零数据拷贝：在双活镜像数据的初始同步或者恢复过程中的增量同步过程中，差异数据块通常有大量的零数据块，无需逐块复制，该功能叫数据零拷贝。例如，虚拟化场景下，新建虚拟机时会产生大量的零数据块，一个数十 GB 的操作系统盘，实际非零数据块仅 2-3GB 。
FastWrite 功能：对阵列间数据传输进行了协议级优化，应用 SCSI 协议的 First Burst Enabled 功能，将写数据的链路传输交互次数减少一半。
正常的 SCSI 流程中，写 I/O 在传输的双端要经历“写命令”、“写分配完成”、“写数据”和“写执行状态”等多次交互。利用 FastWrite 功能，优化写 I/O 交互过程，将“写命令”和“写数据”合并为一次发送，并取消“写分配完成”交互过程，将跨站点写 I/O 交互次数减少一半。
地域优化访问：双活数据业务场景，两站点的距离远近，是影响 I/O 访问性能的关键因素。 HyperMetro 特性通过与华为 OceanStor UltraPath 多路径配合，根据双活站点部署距离，提供了两种 I/O 访问策略供用户选择。负载均衡模式 + 优选阵列模式。
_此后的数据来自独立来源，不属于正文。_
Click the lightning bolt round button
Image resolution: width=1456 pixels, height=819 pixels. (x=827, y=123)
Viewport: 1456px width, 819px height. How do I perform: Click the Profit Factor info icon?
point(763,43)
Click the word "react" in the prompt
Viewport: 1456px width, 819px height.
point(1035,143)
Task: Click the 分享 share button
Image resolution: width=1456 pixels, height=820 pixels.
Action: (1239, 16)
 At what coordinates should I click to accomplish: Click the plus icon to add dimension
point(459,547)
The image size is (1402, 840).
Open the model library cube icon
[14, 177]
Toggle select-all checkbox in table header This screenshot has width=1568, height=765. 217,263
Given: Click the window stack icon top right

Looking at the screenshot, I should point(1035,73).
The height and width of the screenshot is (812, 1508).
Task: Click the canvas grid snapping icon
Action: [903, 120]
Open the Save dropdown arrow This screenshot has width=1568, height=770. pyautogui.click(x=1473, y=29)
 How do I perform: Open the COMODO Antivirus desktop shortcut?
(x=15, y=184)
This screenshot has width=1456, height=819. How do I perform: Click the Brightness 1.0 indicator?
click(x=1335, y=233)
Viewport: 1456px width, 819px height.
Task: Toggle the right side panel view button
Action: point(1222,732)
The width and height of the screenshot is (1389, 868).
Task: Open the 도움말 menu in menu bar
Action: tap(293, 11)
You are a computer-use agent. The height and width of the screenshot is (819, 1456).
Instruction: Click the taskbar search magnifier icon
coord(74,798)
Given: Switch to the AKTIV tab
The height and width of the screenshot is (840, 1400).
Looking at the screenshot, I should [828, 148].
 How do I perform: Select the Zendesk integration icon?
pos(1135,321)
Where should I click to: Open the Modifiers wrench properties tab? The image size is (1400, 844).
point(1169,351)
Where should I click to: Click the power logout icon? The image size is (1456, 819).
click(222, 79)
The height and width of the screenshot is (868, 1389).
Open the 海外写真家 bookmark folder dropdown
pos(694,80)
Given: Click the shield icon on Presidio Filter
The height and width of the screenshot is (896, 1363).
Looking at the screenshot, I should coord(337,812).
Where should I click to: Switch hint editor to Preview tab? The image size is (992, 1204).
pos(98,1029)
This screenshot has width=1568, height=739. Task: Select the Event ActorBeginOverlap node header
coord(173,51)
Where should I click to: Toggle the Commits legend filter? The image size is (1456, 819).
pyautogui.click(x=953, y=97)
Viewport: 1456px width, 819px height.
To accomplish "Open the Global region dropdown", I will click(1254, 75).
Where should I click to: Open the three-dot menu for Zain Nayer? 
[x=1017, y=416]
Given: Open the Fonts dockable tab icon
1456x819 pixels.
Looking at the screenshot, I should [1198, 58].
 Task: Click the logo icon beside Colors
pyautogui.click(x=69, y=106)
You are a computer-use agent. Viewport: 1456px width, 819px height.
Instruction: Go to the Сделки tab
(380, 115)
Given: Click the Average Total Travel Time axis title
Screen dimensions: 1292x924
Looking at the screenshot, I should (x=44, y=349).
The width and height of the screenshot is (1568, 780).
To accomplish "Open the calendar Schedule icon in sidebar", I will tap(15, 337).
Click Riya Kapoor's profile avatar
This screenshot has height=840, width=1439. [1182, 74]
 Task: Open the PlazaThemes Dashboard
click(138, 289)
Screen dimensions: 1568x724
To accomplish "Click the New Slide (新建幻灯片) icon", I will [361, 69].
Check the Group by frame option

回复2：chenmingfu 基础架构组长 , 宁夏银行股份有限公司
基于全局负载均衡的应用双活技术已经得到业界充分实践验证，具备较好的可行性，但是Oracle Extend RAC技术对跨数据中心间的链路依赖较强，一旦链路出现抖动将会严重影响生产端数据库的性能，故该技术需要好好测试，斟酌是否采用，建议在部分非关键业务系统中采用该技术作为尝试，不可在关键业务系统中实施，否则影响生产数据中心的性能，得不偿失。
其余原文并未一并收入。